start RECORDED INFORMATION

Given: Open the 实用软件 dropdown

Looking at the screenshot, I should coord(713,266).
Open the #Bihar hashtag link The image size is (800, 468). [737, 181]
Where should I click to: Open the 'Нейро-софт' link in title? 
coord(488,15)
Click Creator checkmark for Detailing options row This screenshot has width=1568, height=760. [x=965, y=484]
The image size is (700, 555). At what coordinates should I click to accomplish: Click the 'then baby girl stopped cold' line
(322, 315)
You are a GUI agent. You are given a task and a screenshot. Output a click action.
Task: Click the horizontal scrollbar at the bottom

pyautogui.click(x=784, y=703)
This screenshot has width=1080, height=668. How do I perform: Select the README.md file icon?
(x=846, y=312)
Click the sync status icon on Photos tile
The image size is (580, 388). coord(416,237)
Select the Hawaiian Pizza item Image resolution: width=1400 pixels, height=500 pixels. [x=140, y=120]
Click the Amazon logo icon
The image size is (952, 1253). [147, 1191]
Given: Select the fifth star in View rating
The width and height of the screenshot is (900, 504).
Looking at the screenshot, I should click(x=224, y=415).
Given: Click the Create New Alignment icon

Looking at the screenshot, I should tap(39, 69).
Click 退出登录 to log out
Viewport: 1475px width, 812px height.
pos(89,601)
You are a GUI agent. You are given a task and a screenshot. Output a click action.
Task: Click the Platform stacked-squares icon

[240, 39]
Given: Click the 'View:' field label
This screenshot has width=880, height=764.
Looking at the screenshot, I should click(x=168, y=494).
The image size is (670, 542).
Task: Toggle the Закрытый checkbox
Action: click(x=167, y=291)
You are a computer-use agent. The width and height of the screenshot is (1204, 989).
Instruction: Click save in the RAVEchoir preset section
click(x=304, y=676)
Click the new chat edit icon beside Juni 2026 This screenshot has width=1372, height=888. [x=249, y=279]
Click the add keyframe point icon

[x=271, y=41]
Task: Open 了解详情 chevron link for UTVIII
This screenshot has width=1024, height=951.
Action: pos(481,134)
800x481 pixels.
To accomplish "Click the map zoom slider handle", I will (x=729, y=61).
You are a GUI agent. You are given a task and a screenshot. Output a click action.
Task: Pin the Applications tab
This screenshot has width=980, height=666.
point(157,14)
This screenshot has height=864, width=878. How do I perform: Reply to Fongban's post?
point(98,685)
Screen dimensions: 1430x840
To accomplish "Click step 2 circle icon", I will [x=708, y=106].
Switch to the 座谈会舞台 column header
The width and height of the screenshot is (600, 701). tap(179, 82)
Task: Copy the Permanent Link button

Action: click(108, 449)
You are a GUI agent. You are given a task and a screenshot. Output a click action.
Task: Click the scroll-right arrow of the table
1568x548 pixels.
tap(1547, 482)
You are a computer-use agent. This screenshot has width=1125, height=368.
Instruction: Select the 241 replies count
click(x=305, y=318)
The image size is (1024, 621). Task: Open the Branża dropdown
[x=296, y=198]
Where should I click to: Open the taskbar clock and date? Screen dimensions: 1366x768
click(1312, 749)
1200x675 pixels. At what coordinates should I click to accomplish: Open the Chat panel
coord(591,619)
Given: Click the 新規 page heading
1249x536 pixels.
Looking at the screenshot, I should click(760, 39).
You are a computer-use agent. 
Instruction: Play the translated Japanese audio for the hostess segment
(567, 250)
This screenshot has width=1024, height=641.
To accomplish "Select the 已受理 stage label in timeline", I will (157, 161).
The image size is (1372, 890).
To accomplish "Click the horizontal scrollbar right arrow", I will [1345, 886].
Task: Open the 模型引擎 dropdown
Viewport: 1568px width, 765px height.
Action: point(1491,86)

end RECORDED INFORMATION

Pull out each line of the listing above that contains the word "what".

The image size is (700, 555). At what coordinates should I click to accomplish: Click the 'then baby girl stopped cold' line
1200x675 pixels. At what coordinates should I click to accomplish: Open the Chat panel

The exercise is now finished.